As I started doing my literature review for my master's thesis in Machine Translation of English-Japanese text, I was struck by how there were essentially two schools of thought regarding MT. One was the old fashioned, rule-based grammars, where we feed the source language sentence into a huge set of rules to morph the grammar to the target language grammar, then use a bilingual dictionary to translate the words. The other is the more modern, "big data" approach where you take large amounts of text that has been translated into two languages, and run an analysis on the words and word ordering to find the most probable translation. The latter is what Google does with its Google Translate service, and for similar languages, it gives a decent, quick and dirty translation of small amounts of text (maybe a full sentence). The former was the approach taken by the early MT pioneers and was rather unsuccessful, largely due to the hardware constraints of the time, but also because it does take a lot of human expertise to code the rules properly and then a good amount of time to process, compared to the probabilistic approach.

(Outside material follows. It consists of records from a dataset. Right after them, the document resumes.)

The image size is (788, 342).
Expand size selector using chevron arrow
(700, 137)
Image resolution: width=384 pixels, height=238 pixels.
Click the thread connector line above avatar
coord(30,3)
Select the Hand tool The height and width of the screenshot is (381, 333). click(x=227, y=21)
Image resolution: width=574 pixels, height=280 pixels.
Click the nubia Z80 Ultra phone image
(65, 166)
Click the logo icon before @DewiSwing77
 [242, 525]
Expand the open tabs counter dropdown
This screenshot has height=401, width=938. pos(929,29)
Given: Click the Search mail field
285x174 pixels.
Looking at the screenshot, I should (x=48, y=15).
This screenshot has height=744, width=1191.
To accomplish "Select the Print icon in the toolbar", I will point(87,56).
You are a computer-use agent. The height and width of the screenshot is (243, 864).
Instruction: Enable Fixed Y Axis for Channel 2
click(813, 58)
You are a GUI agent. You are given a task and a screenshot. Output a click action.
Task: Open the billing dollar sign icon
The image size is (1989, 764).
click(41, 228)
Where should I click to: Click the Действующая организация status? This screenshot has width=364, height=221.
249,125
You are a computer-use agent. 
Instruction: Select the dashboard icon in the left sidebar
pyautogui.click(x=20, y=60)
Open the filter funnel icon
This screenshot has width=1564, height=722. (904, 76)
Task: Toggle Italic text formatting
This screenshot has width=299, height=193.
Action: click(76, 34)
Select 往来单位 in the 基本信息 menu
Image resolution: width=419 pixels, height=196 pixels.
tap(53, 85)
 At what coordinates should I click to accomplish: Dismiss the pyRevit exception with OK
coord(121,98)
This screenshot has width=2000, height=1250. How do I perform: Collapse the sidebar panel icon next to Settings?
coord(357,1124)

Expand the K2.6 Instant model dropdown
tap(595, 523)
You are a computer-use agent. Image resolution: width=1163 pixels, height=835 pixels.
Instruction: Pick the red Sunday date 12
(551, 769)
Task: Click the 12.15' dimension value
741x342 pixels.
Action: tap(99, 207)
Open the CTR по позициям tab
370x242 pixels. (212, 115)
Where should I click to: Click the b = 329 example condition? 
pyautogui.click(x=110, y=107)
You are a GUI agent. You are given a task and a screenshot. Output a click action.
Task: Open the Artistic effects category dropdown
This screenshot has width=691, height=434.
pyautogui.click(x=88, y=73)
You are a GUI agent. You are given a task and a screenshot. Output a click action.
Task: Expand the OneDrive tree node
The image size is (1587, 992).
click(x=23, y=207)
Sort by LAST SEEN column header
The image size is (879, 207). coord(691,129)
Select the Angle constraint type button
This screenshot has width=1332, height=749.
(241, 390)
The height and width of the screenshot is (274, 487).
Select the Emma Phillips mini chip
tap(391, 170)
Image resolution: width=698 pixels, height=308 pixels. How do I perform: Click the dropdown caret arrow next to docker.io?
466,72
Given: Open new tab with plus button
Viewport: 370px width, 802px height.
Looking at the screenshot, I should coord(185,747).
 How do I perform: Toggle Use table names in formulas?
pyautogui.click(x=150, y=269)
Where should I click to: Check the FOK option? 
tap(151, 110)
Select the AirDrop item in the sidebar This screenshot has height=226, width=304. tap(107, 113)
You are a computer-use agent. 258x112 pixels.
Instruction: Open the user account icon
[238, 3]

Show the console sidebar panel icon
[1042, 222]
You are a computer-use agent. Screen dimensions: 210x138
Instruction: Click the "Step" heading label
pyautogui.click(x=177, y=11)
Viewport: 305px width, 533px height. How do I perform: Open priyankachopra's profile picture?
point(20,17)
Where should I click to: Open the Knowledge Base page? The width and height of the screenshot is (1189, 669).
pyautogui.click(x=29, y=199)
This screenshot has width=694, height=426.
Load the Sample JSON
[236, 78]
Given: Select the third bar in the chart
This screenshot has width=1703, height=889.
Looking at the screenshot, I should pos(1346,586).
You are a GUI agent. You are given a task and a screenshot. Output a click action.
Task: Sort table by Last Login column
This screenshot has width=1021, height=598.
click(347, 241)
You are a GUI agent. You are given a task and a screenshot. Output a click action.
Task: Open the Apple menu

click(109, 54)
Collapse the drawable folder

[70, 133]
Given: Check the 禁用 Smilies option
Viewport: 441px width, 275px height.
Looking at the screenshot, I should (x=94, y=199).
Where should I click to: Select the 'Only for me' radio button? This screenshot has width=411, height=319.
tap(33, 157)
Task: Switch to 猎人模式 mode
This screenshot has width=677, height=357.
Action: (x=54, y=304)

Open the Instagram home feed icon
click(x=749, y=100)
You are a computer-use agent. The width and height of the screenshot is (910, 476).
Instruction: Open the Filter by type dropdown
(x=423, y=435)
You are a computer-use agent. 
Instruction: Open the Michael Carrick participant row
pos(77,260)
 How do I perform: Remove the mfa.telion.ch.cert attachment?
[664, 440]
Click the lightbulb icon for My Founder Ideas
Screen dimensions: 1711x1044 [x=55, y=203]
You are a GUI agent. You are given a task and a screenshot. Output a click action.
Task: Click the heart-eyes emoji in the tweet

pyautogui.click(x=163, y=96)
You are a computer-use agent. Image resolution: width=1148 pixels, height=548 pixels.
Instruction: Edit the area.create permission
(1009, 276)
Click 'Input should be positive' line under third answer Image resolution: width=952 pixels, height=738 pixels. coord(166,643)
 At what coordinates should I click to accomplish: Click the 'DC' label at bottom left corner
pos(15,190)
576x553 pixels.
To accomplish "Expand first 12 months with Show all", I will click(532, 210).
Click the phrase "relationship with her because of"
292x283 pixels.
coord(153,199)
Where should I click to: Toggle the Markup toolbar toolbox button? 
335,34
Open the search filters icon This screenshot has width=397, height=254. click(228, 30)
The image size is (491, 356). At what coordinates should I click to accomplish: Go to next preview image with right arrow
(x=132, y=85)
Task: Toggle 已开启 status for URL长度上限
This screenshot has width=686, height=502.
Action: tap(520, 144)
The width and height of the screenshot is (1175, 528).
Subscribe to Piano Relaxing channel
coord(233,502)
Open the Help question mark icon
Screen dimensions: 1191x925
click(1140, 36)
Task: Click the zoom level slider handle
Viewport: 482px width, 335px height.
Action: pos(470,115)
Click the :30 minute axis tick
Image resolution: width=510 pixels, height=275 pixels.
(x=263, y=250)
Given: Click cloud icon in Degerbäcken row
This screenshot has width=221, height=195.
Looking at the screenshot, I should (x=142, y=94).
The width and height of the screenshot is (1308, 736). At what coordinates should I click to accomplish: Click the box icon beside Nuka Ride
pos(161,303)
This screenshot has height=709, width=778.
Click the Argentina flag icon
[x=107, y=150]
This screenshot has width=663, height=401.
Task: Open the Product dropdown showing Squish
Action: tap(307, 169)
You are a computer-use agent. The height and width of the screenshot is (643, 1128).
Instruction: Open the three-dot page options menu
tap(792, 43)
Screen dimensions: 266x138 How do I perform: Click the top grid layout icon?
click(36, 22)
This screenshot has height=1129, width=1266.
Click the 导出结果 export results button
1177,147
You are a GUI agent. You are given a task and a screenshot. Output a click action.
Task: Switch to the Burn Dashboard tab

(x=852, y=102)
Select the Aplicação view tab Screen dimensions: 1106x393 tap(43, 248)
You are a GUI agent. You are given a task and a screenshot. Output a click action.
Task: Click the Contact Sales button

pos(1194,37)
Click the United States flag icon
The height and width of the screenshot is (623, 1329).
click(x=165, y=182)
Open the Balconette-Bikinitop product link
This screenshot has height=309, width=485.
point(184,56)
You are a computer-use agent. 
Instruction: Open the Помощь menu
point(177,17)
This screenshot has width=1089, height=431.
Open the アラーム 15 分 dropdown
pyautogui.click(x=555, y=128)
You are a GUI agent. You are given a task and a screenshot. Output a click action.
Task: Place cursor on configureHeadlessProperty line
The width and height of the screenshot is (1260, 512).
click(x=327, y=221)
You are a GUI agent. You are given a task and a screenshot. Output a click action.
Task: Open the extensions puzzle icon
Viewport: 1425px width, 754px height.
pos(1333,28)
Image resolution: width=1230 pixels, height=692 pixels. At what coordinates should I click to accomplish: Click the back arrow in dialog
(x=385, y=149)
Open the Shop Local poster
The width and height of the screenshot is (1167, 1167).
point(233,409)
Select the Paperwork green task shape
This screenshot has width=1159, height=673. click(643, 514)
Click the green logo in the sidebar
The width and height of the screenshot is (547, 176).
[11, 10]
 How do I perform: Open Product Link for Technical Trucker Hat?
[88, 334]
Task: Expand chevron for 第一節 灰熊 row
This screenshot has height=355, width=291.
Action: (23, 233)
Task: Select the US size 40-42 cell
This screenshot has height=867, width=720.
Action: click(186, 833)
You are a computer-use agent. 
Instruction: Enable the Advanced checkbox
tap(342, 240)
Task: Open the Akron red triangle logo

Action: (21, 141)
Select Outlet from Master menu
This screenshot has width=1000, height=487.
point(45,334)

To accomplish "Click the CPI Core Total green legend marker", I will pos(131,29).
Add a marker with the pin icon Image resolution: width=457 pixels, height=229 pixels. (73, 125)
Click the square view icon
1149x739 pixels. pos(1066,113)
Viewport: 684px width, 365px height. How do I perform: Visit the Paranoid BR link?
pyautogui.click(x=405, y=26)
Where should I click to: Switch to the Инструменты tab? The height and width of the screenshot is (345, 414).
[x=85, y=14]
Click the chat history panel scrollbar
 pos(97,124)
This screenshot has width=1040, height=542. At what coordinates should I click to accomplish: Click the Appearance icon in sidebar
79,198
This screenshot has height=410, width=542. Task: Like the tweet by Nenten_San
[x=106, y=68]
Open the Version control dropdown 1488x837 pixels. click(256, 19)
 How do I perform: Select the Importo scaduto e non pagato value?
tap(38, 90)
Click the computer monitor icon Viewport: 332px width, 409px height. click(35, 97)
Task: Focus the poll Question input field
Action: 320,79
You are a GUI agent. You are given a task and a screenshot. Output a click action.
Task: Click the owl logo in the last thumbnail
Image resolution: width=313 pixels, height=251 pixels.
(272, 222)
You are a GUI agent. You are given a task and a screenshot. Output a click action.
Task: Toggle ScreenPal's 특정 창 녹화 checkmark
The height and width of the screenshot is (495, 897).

What bothered me, though, was that few papers that I read ever used both approaches at the same time. The probabilistic method is fast and relatively accurate for single words and/or short phrases, while the rule-based method does a better job with precision. I always felt the shortcomings of the big data approach were really in its not keeping track of any information beyond a few words to the left or right of the current word being processed, very much like taking the phrase "I love killing time reading novels" and only looking at "I love killing". It doesn't take long before you lose track of what it is you are translating when you only focus on the immediate phrase.
So, my initial though was to take a probabilistic system, such as the one used by the Kyoto Free Translation Task and add some form of translation memory to keep track of not only previously translated segments to improve performance, but of traces to improve pronoun translation for null-subject languages (languages where pronouns are not required in some situations). Then my advisor sent me a paper she came across by some researchers at Prompsit, a Spanish translation service, where they used a hybrid approach with the rule-based software, Apertium and the statistical software, Moses to generate some phrase pairs by inferring rules from a parallel corpus. In other words, automatically generating rules that normally required a language expert to write. This was one of the few hybrid papers that I had read that took one of the main drawbacks of rule-based translation and attempted to solve it head-on. This led me to more hybrid approaches, mostly using Apertium. However, Apertium has absolutely no Japanese rule bases. If I were to be able to glean some grammar rules from a corpus in a similar way that Prompsit did for English-French translation, it may be a step towards better automatic translation. And so the challenge begins!